Sauvages
Révérence à Fernand
Pouillon
Le roman de Fernand Pouillon, Les pierres sauvages, est publié en 1968. Il a subi alors les avanies de l’affaire du
Comptoir national du logement. Il est arrêté, s’évade, s’exile en Suisse et en
Italie, puis revient pour être jugé. Il est condamné à quatre ans de prison,
puis libéré. Cette aventure, dans la France affairiste des années 1960, le
renvoie à la vocation de son métier d’architecte : il écrit son métier dans
ce roman. On l’imagine alors, à travers une écriture précise qu’il offre au
journal du moine bâtisseur, Guillaume Balz, qu’il intègre facilement la
personnalité du narrateur, à qui est confiée la mission d’établir une nouvelle
abbaye en Provence. L’abbé Paulin lui a délégué ses pouvoirs. Il prend les fonctions
de cellérier et de maître d’œuvre. Le lieu choisi est le Thoronet, dont
l’abbaye, une fois bâtie est appellée l’une des trois « sœurs » avec celles
de Silvacane et de Sénanque, toutes trois cisterciennes, et filles, pour
Sénanque et le Thoronet, de l’abbaye de Mazan, en Vivarais, elle-même fille de
Cîteaux.
Des trois abbayes, le Thoronet est peut-être la
plus austère, la plus majestueuse. On se rappelle que l’ordre de Cîteaux, en
Bourgogne, fut réformé par Bernard de Clairvaux, devenu saint pour les catholiques,
en accentuant la rigueur d’une foi qui ne doit être distraite par aucune
ornementation, en opposition aux dérives reprochées à l’ordre clunisien.

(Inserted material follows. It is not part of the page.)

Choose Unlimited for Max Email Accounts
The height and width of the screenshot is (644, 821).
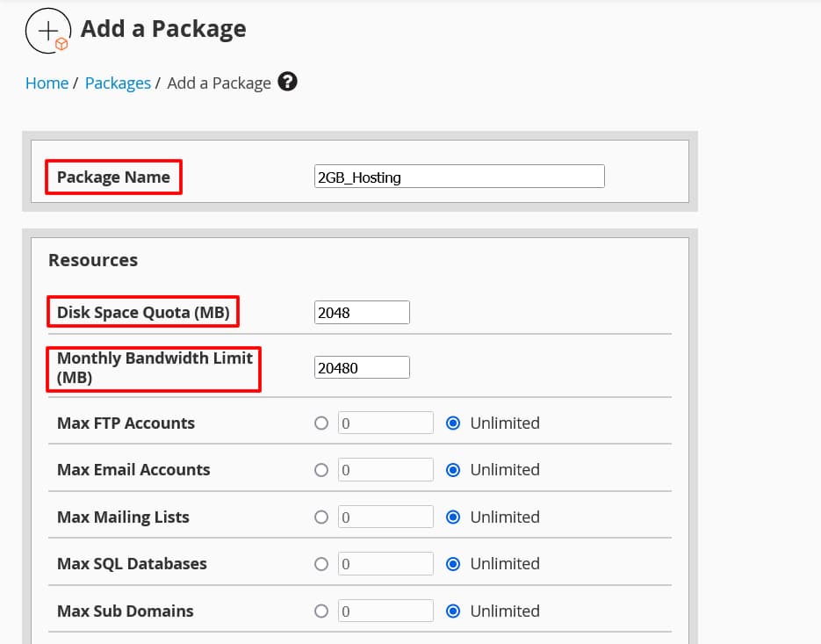pos(453,469)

Ne
reste alors de l’architecture monastique que la structure liée à la conception
sacrée du monde : à l’écart des villes, dans des lieux non aménagés et
souvent plantés de roseaux, donnant leur nom à Cîteaux, à Silvacane, les
abbayes nouvellement implantées sont les préfigurations de la Jérusalem céleste
dont les moines, dans la solitude, le recueillement et le travail manuel
peuvent expérimenter les attitudes morales qui les rapprochent de l’idée du
dieu sous la protection duquel ils se sont placés.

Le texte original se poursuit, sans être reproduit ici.